Namun sayang Tommy yang pernah menjadi Kepala BATAN pada 2002-2007 telah meninggal dunia pada 27 April 2007, sebulan setelah melepaskan jabatannya sebagai Kepala BATAN.
Karena kepakarannya, Alm. Tommy menjadi narasumber dalam berbagai konperensi nasional dan internasional tentang nuklir.
Apakah saat ini BATAN dan Indonesia juga memiliki ahli-ahli yang bisa mereyakasa senjata nuklir, Penulis tidak mengetahuinya, tapi pasti Pemerintah memiliki datanya.
Kemudian, untuk menjawab pertanyaan kedua, Indonesia tidak mudah untuk membuat/memiliki senjata nuklir karena terikat pada perjanjian internasional dan Regional dimana Indonesia ikut menanda-tanganinya.
Juga hambatan moral dan politis. Perjanjian Internasional tsb adalah:
I. NPT (Nuclear Weapons Non-Proliferation Treaty) sebagai Perjanjian Internasional.

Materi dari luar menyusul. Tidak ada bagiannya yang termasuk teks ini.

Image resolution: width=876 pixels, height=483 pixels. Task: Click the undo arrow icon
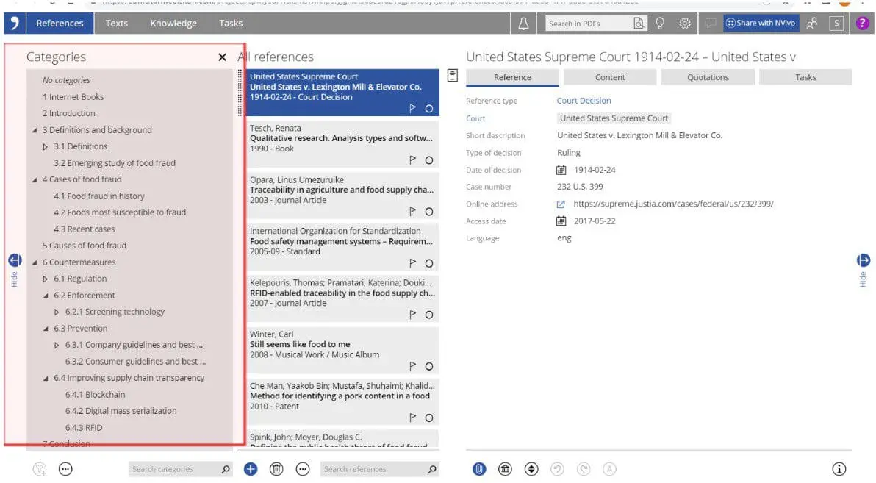[x=559, y=468]
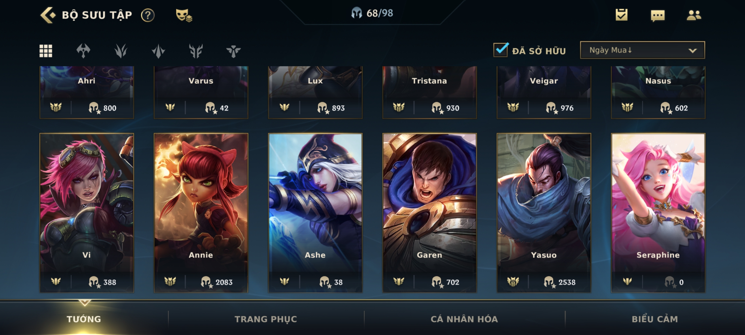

Pada saat penanda-tangan NPT ini, maka hanya ada 5 negara yang secara resmi diakui memiliki senjata nuklir yaitu AS, Uni Sovjet(sekarang Rusia), Perancis, Inggris dan Tiongkok.
Pada awalnya NPT ini ditanda-tangani oleh 62 negara pada 1 Juli 1968. Efektif berlaku pada Maret 1970 dan Indonesia menanda-tangani pada 2 Maret 1970.
NPT ini telah diratifikasi oleh Indonesia dengan Undang-undang No. 8 tahun 1978.
Perjanjian NPT ini berlaku 25 tahun namun pada tanggal 11 Mei 1995, di New York, 170 negara sepakat NPT dilanjutkan tanpa batas waktu.
Sampai saat ini ada 191 negara yang menada-tangani NPT.
Sebaliknya ada beberapa negara yang sampai saat ini tidak menanda-tangani NPT tersebut yaitu India, Pakistan dan Israel.
Korea Utara yang awalnya menandatangani pada 12 Desember 1985, kemudian keluar pada 11 April 2003 karena masaalah dengan AS.
Adapun isi pokok dari NPT ini ialah:
- Non-proliferation, tidak ada pengembangan senjata nuklir, dan negara pemilik senjata nuklir dilarang mentransfer serta membantu, mendorong dan membujuk negara-negara yang tidak memiliki senjata nuklir untuk membuat/memiliki senjata nuklir;
- Disarmament yaitu perlucutan senjata nuklir dan negara-negara yang tidak memiliki senjata nuklir dilarang menerima transfer senjata nuklir serta tidak mencari dan atau menerima bantuan dalam pembuatan senjata nuklir;
- Nuclear for peace yaitu Nuklir umtuk perdamaian yang digunakan untuk kesejahteraan rakyat.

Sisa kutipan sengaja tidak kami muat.